WHAT TO WORK ON:
Could you render the lines between the one holding "Open the globe language selector" and the one holding "tap(283, 83)", inclusive, as a JSON list of strings, one string per line and blank lines omitted? Leave the pictures out of your answer.

RAW RECORDS:
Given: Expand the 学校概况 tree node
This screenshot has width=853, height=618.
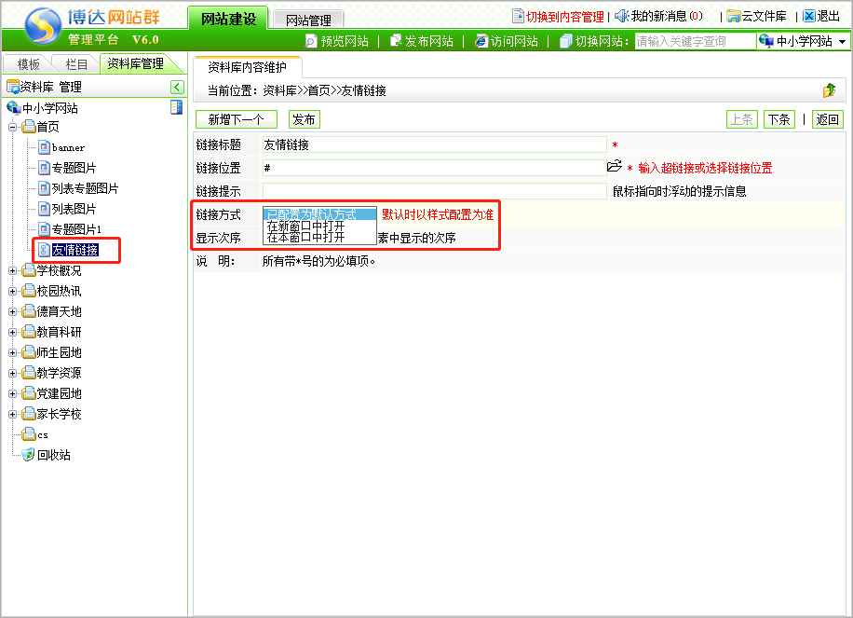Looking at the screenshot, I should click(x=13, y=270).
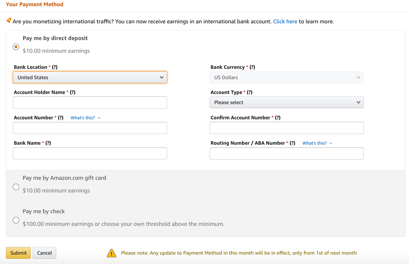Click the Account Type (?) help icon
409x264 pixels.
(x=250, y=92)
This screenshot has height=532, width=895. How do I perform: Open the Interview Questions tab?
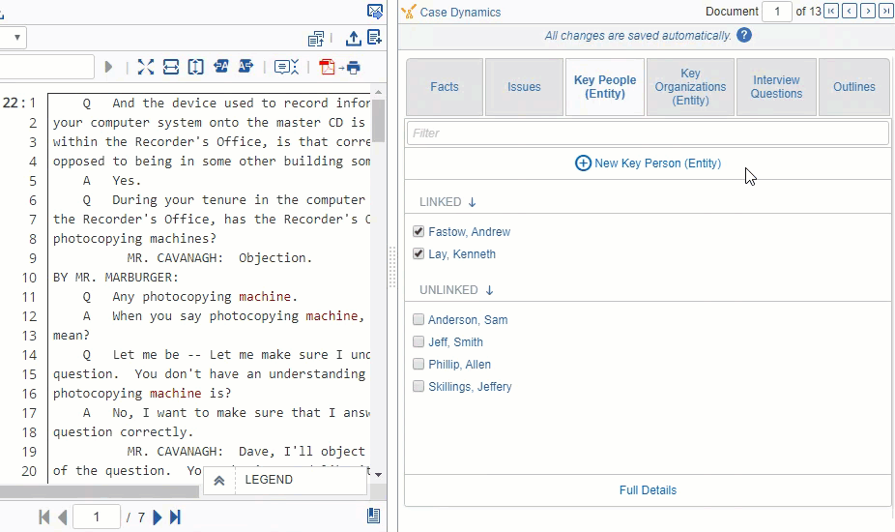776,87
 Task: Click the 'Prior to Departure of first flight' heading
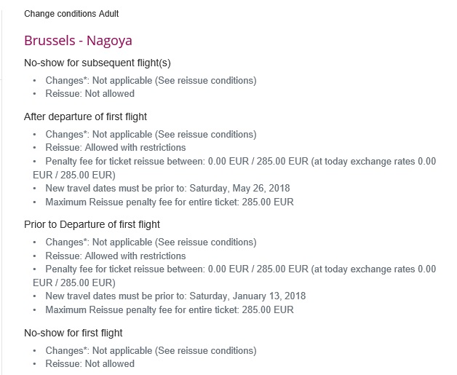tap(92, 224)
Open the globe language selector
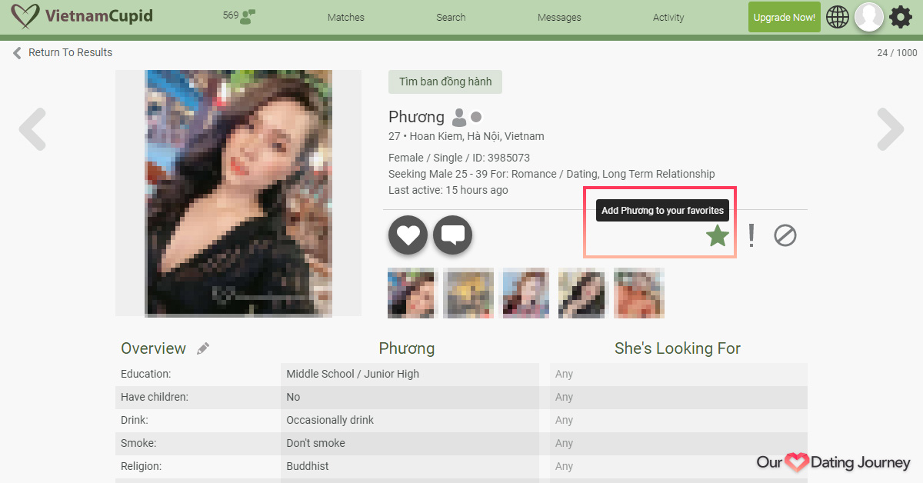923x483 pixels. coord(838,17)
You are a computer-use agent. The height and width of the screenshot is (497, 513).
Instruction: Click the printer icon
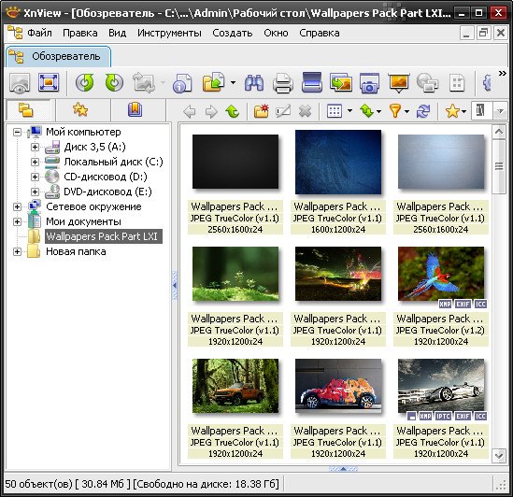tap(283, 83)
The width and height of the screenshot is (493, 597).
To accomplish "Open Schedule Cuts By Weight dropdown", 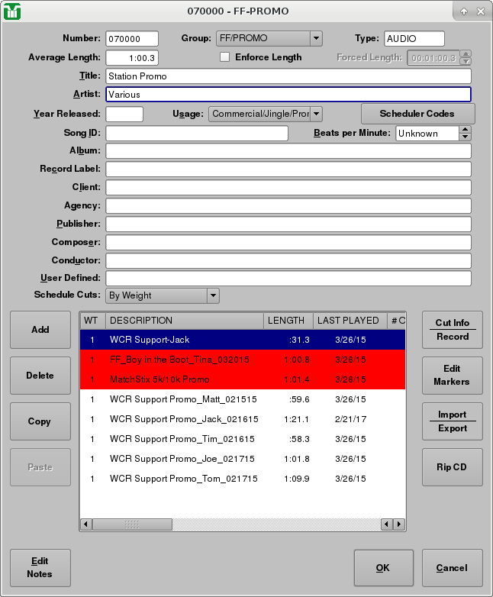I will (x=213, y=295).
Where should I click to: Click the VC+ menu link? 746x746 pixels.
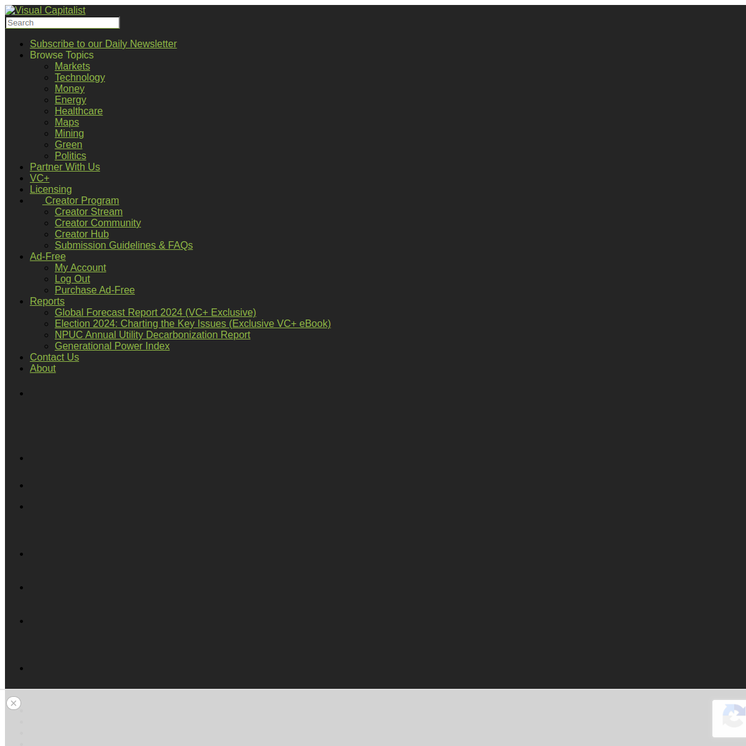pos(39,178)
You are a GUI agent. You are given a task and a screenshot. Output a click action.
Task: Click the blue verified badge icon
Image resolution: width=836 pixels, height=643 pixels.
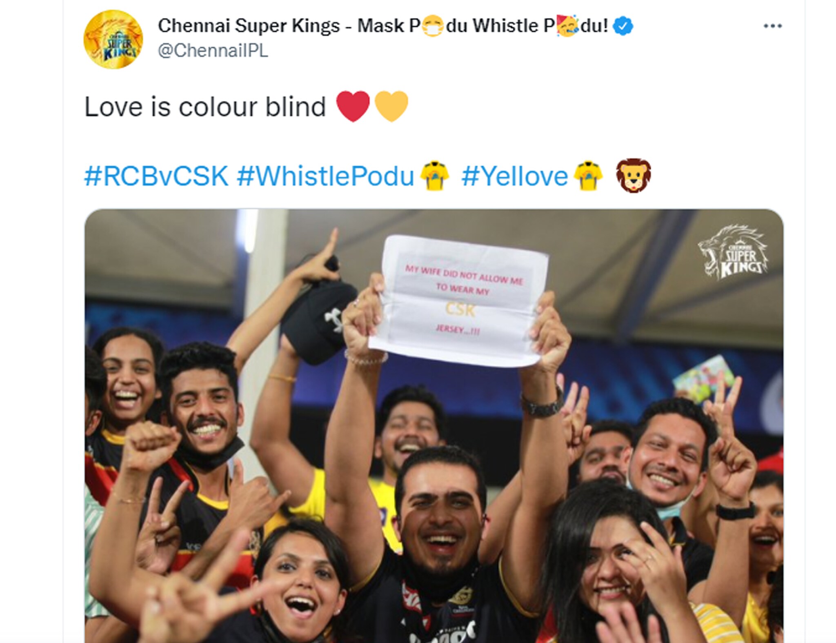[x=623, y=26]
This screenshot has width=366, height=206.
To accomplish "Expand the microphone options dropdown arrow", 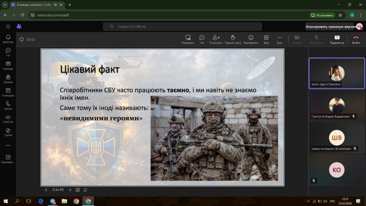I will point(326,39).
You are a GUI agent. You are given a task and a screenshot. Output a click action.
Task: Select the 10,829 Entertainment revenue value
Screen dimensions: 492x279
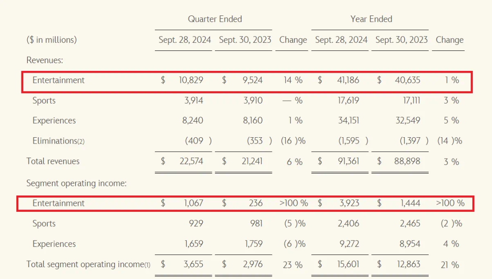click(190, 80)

FINISHED TASK:
[
  "Open the globe language selector",
  "923x483 pixels. coord(838,17)",
  "You are a computer-use agent. The height and width of the screenshot is (497, 513).",
  "Instruction: Click the printer icon",
  "tap(283, 83)"
]